- _WORK ITEM_
From the records below, pull each line that has "agent".

########

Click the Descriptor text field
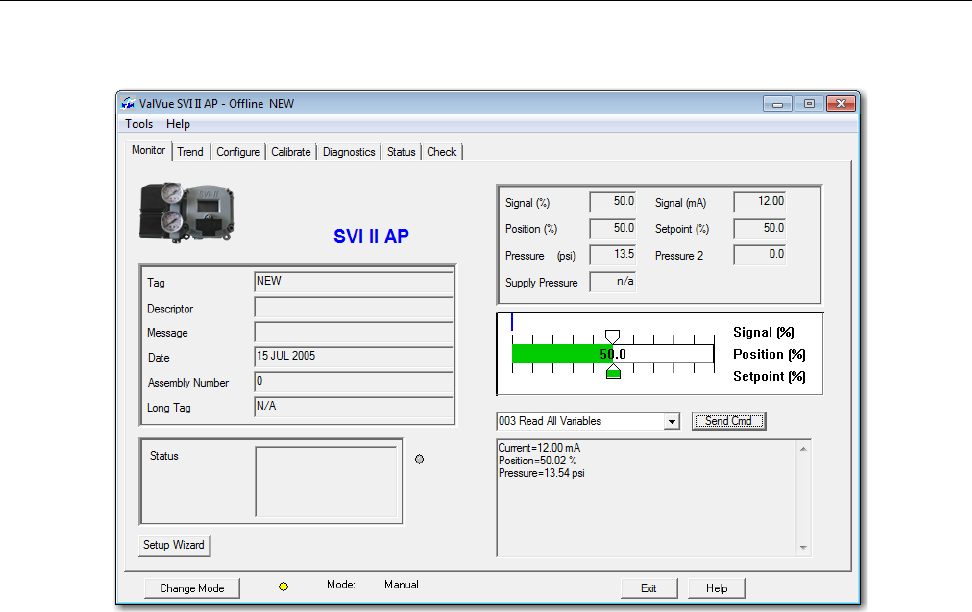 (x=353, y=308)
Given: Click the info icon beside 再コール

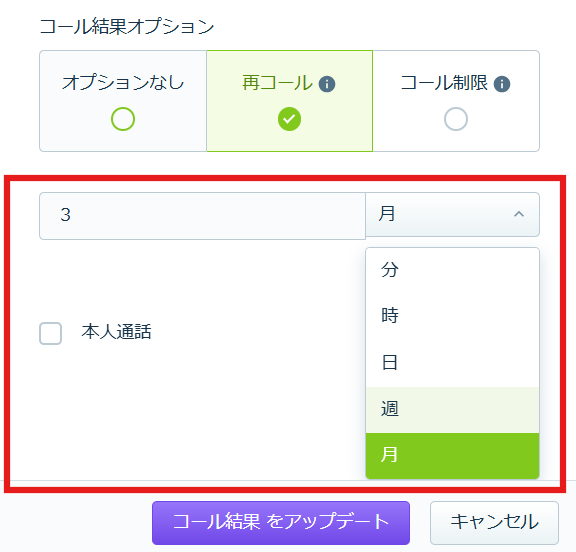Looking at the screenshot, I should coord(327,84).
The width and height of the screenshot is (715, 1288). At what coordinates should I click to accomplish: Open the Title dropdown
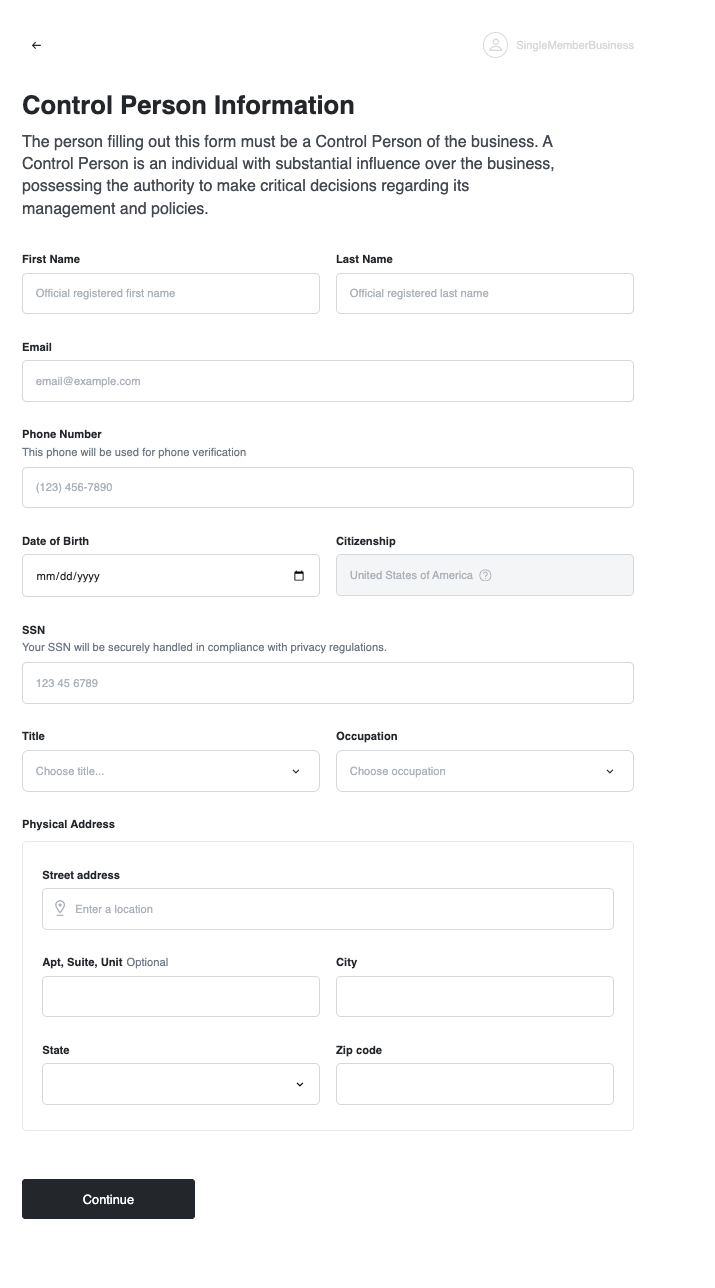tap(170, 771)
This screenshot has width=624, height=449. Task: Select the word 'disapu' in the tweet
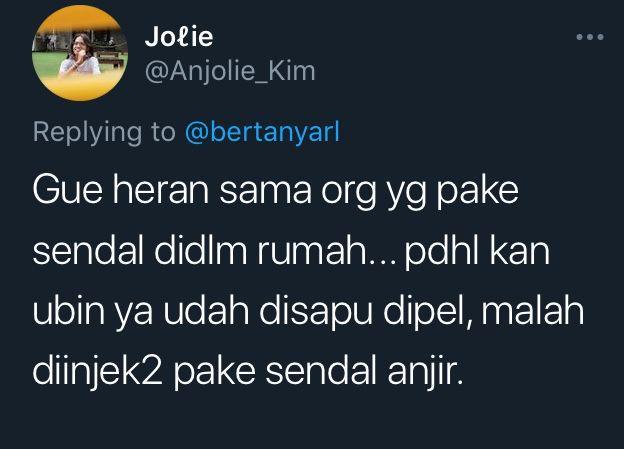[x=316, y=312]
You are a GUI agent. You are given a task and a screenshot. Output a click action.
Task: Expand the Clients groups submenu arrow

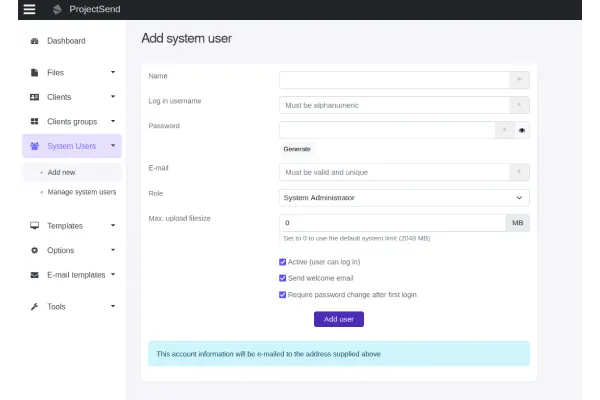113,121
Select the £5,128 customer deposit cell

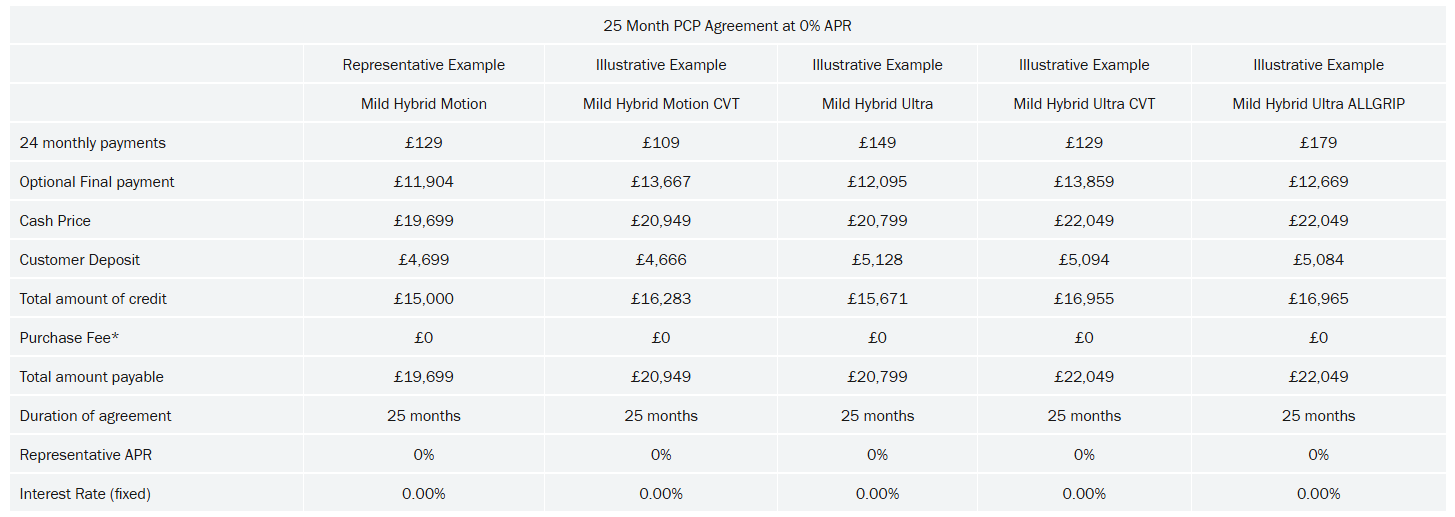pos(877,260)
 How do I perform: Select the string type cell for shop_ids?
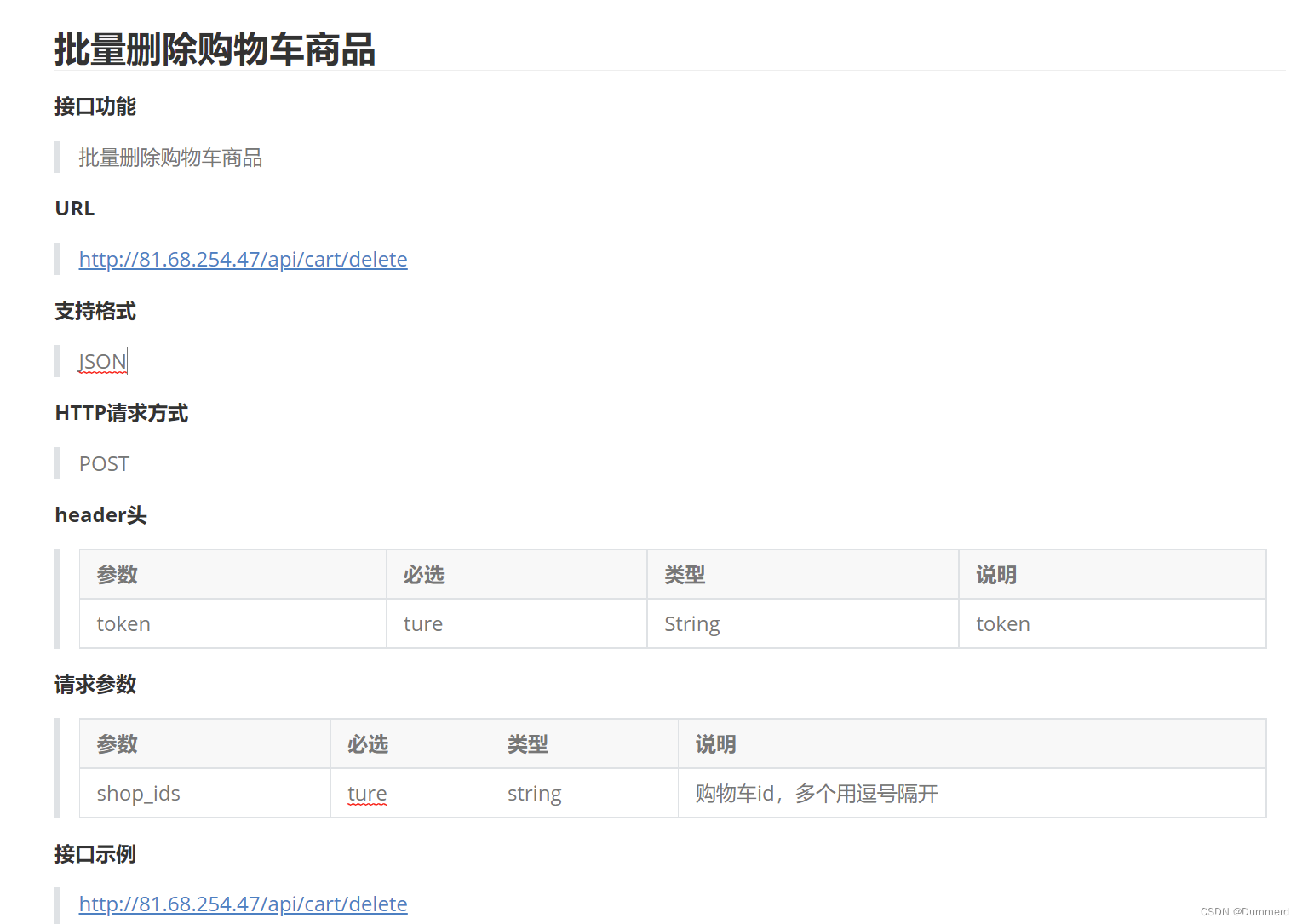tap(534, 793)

########

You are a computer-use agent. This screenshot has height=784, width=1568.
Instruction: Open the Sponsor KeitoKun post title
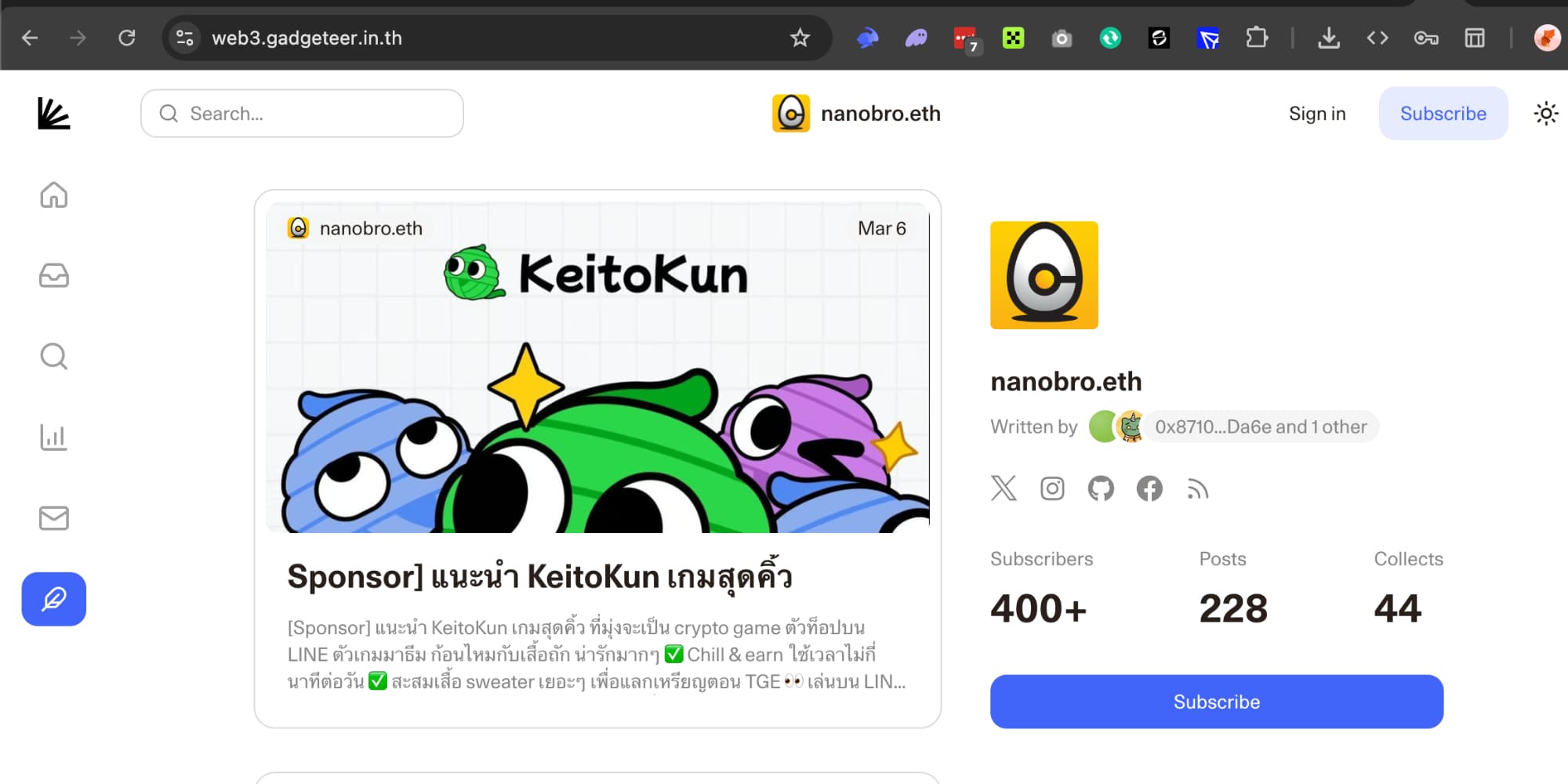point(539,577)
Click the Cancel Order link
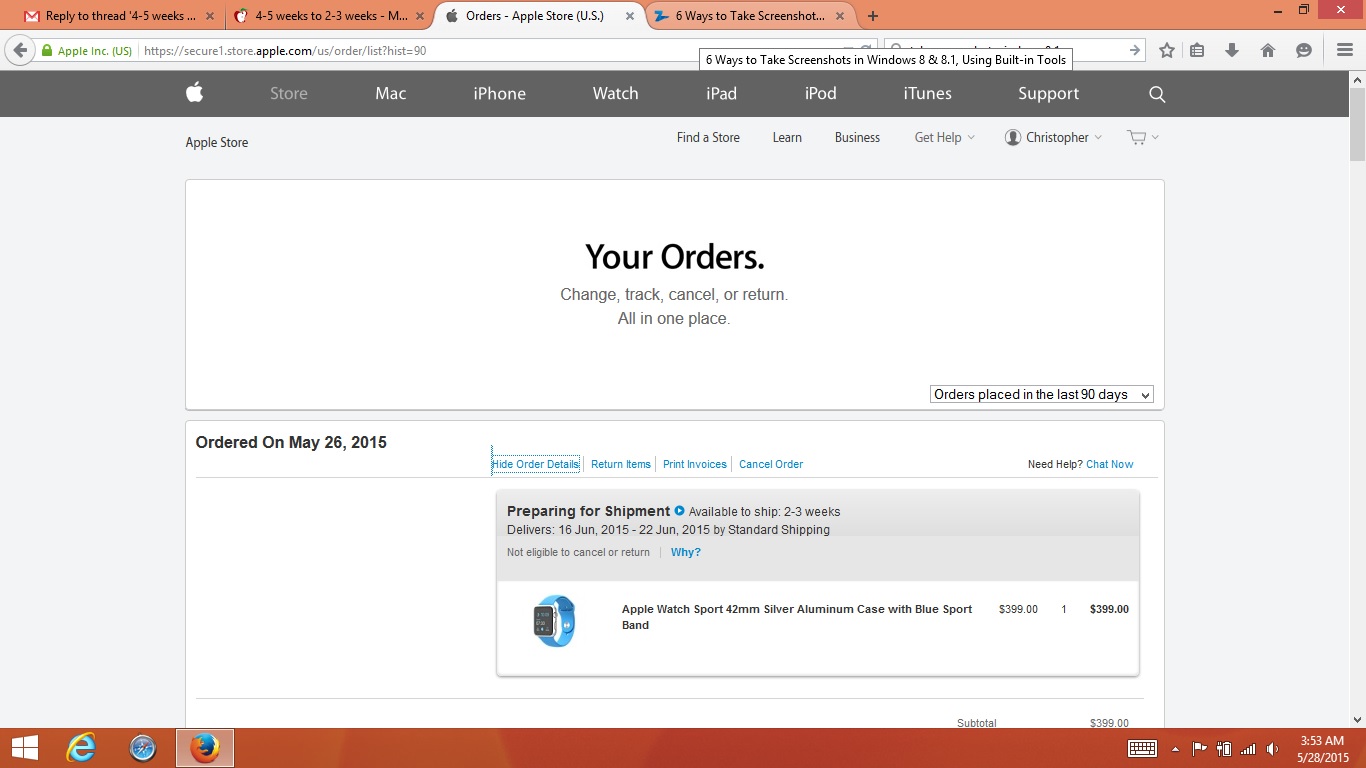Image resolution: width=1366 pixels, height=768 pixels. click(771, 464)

########

- _YOUR RESPONSE_
You are a GUI agent. You are given a task and a screenshot. Output a click action.
You are a computer-use agent. This screenshot has height=784, width=1568.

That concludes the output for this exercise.